The most painful part? Many of their parents have no idea. These children still go home, collect foodstuffs and money, while their education has been replaced by this “business.” They have been brainwashed to believe that “school is a scam.”
The story got more personal. After they had moved out, I saw the son of an elderly friend of mine with them. This boy, about 16 and waiting for admission, was also deep into this. When I tried to alert his guardian, the boy slyly took the old man’s phone and forwarded my voice note to a Neolife coordinator, bypassing his guardian entirely.
The situation turned threatening when, two days later, three of these so-called Neolife coordinators began trailing me after a business meeting. I had to drive straight to a police station for safety, where they were arrested.
As a Youth Leader, I have done my part to raise the alarm locally. But I see that this is not just an Odeda problem. These young chaps are from different backgrounds, and their brains have been, for lack of a better word, whitewashed.

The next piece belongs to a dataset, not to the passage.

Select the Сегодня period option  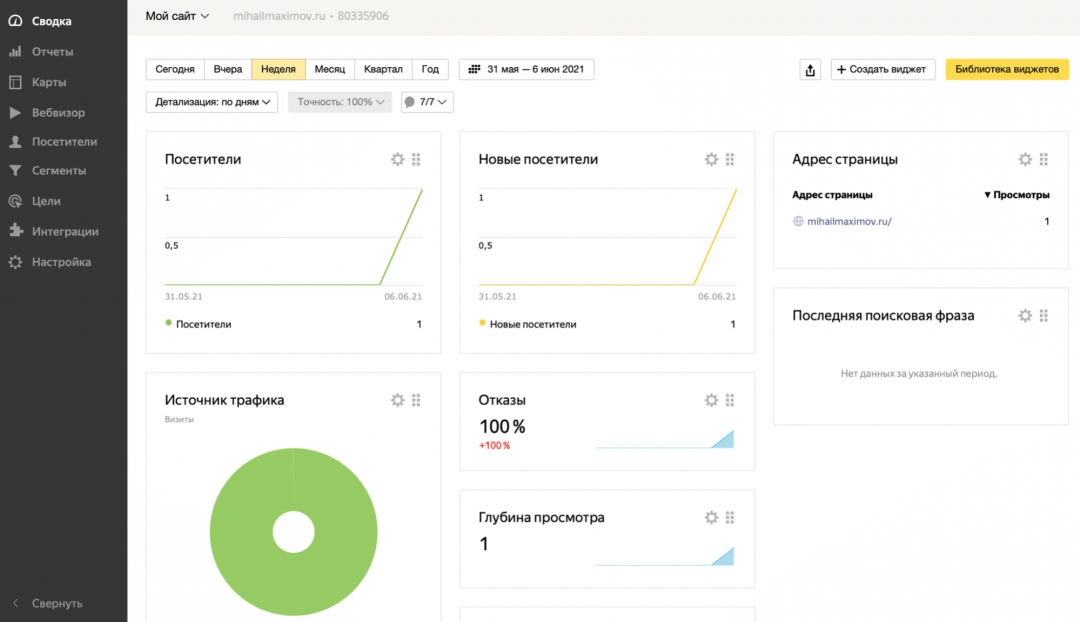tap(175, 69)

So, my message to every parent is this: Please, check on your children in Ogun State universities. Ask probing questions. Are they actually attending classes? What are they doing with their time? Who are they living with? The allure of quick money is powerful, but the cost of a discarded education is permanent.
Do not let your child become another statistic in this dangerous trend. Let’s protect our children’s future together.
Timothy Odedina
Youth Leader, Odeda Local Government.